速報→「待ってた食卓、」マームとジプシー
2011.8.21 15:00
マームとジプシーの三ヶ月連作のうちの第二部。作家の故郷・北海道伊達市で上演したものを横浜公演中に2ステージのみの特別上演。21日までSTスポット。
久しぶりに兄弟3人が集まった家。姉と妹は家を出ていて、父親が亡くなってからは長男一人でこの家に住んでいる。あれから一年、幼なじみや近所のおばさんたちも集まってきて、食卓を囲むが、父親が生きてここにみんなが住んでいた食卓とはやはり何かが違っていて。
故郷を出ていて久しぶりの里帰り。男一人暮らしで姉や妹たちは掃除をしなきゃとかなんとか口々に過ごす一日。
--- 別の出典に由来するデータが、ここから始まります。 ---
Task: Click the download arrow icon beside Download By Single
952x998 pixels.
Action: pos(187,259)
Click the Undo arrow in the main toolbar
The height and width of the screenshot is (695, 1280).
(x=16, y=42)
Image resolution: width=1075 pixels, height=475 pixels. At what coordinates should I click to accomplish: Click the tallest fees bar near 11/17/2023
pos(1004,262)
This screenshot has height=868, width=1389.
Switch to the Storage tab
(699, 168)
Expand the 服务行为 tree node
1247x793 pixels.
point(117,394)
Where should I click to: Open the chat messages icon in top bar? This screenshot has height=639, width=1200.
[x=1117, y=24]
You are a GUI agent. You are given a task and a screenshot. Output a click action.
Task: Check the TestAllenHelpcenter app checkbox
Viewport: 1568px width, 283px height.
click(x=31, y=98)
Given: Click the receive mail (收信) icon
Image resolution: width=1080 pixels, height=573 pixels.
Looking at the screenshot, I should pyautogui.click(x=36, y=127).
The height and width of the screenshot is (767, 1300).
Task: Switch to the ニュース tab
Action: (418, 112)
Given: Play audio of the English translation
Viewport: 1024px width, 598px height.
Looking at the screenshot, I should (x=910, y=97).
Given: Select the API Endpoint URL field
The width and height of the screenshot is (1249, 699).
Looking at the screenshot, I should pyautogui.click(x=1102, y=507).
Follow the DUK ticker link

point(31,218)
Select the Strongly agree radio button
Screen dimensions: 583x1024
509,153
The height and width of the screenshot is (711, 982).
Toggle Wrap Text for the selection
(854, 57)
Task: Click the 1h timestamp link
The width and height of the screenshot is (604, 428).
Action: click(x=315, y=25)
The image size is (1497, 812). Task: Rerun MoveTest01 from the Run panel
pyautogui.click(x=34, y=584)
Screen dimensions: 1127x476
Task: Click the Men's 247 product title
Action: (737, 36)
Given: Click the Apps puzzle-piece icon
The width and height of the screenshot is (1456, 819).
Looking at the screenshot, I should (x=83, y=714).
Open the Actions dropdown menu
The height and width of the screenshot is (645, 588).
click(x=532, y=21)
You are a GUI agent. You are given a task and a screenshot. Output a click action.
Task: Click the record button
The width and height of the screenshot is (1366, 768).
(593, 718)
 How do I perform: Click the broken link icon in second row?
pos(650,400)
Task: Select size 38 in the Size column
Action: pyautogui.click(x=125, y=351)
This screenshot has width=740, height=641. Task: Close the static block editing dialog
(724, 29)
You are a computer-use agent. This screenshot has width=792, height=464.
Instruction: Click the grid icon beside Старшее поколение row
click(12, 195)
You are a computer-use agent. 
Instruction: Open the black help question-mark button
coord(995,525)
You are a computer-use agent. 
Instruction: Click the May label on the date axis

彼らが得意とする、せりふの細かなリフレイン、円形のちゃぶ台を囲む兄弟たち。故郷という場所だったり一緒に住んでいた父親に対する慕情をそれぞれの視点で描きます。さらに10年前にここを離れた幼なじみの再会、10年前にここを訪れたことがあるけれどほぼ記憶がなくて初めて訪れるような外来者の女、ここに住み続けている「おばさん」というごくごく小さな世界の奥行き。
故郷という場所、団らんがあったという感覚はあるし、今日は確かにみんな集まっているけれど、「戻ってきた」という感覚をもてない姉と妹。ここで暮らし続けている長男にとってみればそれは過去からの連続だけれど、出ていった人にとっては確実に非連続なのです。6月の公演がこの部分をズームアップしていて町の広がりという別の座標軸を基準に描いていて、この一点を要として深みをぐっと増しています。「故郷を離れる」という感覚はあたしには実感としてわかないけれど、その奥行きゆえに強い印象を感じてあたしは泣いてしまうのです。
今作においても、召田実子は少々飛び道具な感があって、海を目指して歩き、地元民と話すつっこみの会話が強烈な印象。物語の根幹というわけではなくむしろ積極的にリズムを崩して緩急をつけているという感じなのだけれど、この会話が実はとても好き。
物語というか描いていること自体はごくシンプルですから、何か記憶とか時間軸の提示の仕方に秘訣がありそうだということはわかっても、どこがどうすごいのか、ということはアタシの中ではまだ消化できずにいます。でも、たとえば繰り返すリフレインの中にひょいと新たな情報を紛れ込ませたりと、だんだん見せ方のバリエーションを獲得しているなぁと感じます。
正直に言うと、どこかスタイリッシュで芸術めいた感じ、たとえば坂の上スタジオとかフェスティバル東京とか、あるいはチェルフィッチュといった類いの小劇場演劇はどこか苦手意識のあるアタシです。なんか行政に近い感じとでもいいましょうか。マームとジプシーもどこかそれに近い感覚があって、表現の手法があまりに深化しすぎてしまうとアタシには苦手になってしまいそうな予感があります。でも今のところは、こんな想いが積み重なっていく物語の美しさに浸るのは実に楽しいのです。